> [Given problem]: Render every line of the rows below as a JSON list of strings, one string per line, skipping blank lines. Leave the pictures out of your answer.

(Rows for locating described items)
START

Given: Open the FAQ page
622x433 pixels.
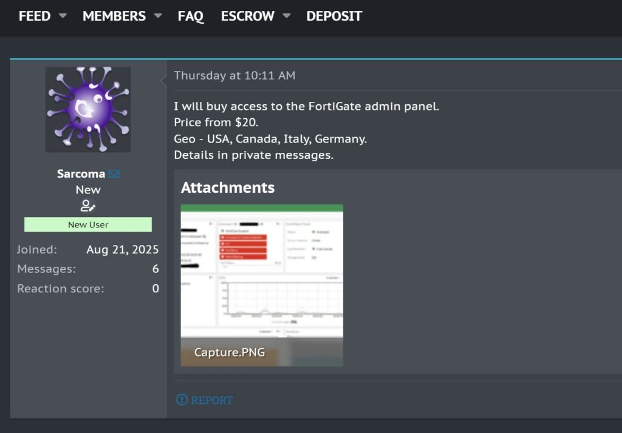Looking at the screenshot, I should coord(191,16).
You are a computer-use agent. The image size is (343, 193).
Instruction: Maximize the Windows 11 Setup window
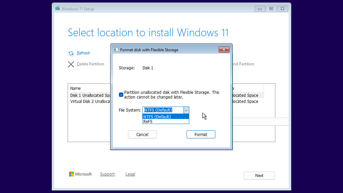[x=271, y=8]
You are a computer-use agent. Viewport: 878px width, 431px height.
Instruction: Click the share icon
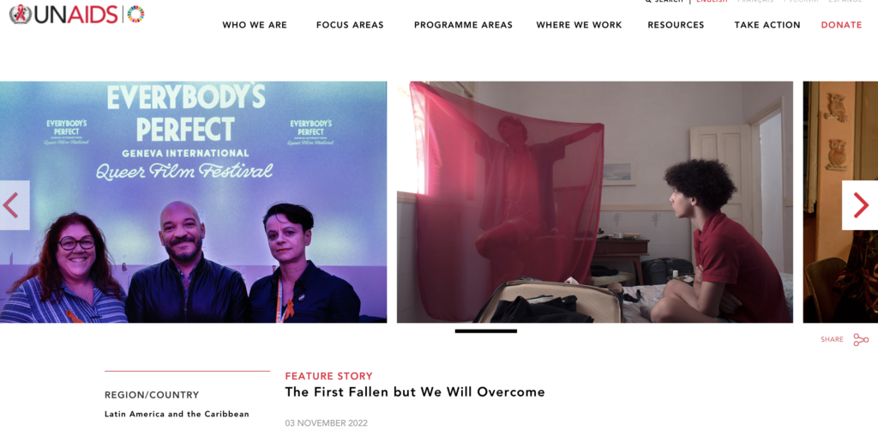(861, 340)
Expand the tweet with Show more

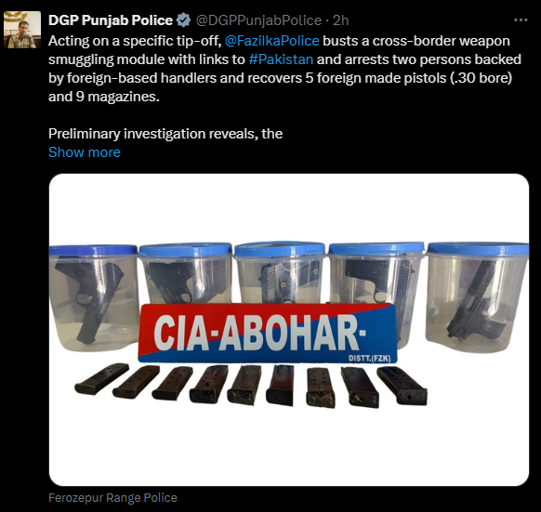pos(85,152)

END

> [The response]:
[
  "Given: Open the FAQ page",
  "622x433 pixels.",
  "Looking at the screenshot, I should coord(191,16).",
  "You are a computer-use agent. The image size is (343, 193).",
  "Instruction: Maximize the Windows 11 Setup window",
  "[x=271, y=8]",
  "You are a computer-use agent. Viewport: 878px width, 431px height.",
  "Instruction: Click the share icon",
  "(861, 340)",
  "Expand the tweet with Show more",
  "pos(85,152)"
]